M. Frédéric Reiss (Bas-Rhin - Les Républicains) a vivement dénoncé les mariages forcés comme l’une des pires violences faites aux femmes. Ces mariages ne peuvent être justifiés par la tradition ou la pauvreté. La question du consentement et de l’âge à partir duquel on considère qu’un enfant peut avoir des relations adultes est fondamentale dans la lutte contre les mariages forcés. Il a estimé difficile pour une personne de moins de 18 ans de s’opposer aux pressions familiales. Si les mariages forcés touchent majoritairement des jeunes filles, des jeunes hommes peuvent aussi se retrouver dans des situations préoccupantes comme l’a relaté un article du Guardian. Enfin, il a rappelé qu’il existe un lien très fort entre éducation et lutte contre les mariages forcés, d’où la nécessité d’agir par ce biais, mais aussi un lien entre les mariages forcés et les autres formes de violence, comme l’excision, face auxquelles le rôle des ONG est primordial.
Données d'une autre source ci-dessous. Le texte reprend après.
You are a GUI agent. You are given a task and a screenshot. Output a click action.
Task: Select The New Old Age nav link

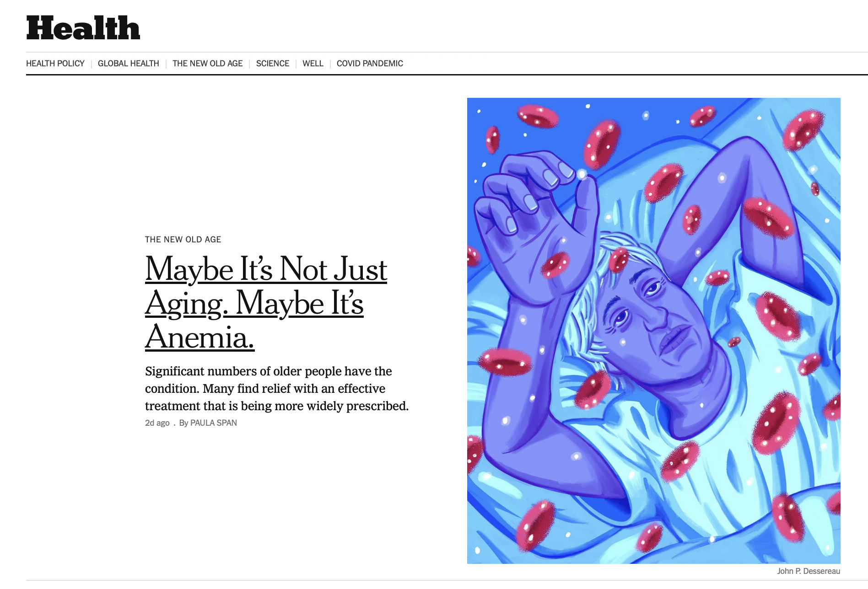(208, 64)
3. L’autonomisation des femmes dans l’économie

Enfin, lors de son ultime séance du vendredi 29 juin 2018, l’Assemblée parlementaire a adopté, sur le rapport de Mme Elena Centemero (Italie – PPE/DC), une résolution sur l’autonomisation des femmes dans l’économie.

En dépit de progrès significatifs récents, la rapporteure a pointé l'inégalité entre les sexes. En effet, cela demeure un problème grave et particulièrement évident dans l'économie avec des différences injustifiées de rémunérations (écart salarial entre hommes et femmes, se traduisant plus tard en écart au niveau de la retraite), un accès difficile à l'emploi, une progression professionnelle plus lente, une segmentation entre les sexes (surreprésentation des femmes ou des hommes dans un secteur économique donné) et un faible nombre de femmes occupant les postes de haut niveau des grandes entreprises (plafond de verre).

Il est possible et nécessaire de changer cette situation. Ces dernières années, des politiques et législations innovantes dans plusieurs États membres du Conseil de l'Europe ont introduit des quotas pour le genre sous-représenté dans les conseils d'administration, des obligations de transparence sur les niveaux de rémunération dans les entreprises privées et une forme de certification ou label d’égalité de genre.

Les obstacles à l'autonomisation économique des femmes sont principalement de nature culturelle. Par conséquent, les mesures culturelles, y compris dans les domaines de la formation et de l'éducation, ainsi que la sensibilisation et l'information, peuvent jouer un rôle important dans la promotion de l'égalité. Les parcours d’éducation STIM (sciences, technologie, ingénierie et mathématiques) devraient être particulièrement encouragés auprès des filles et des femmes. Ces dernières sont fortement sous-représentées dans ces domaines, bien qu’ils soient très prometteurs en termes de développement économique et de perspectives de carrière.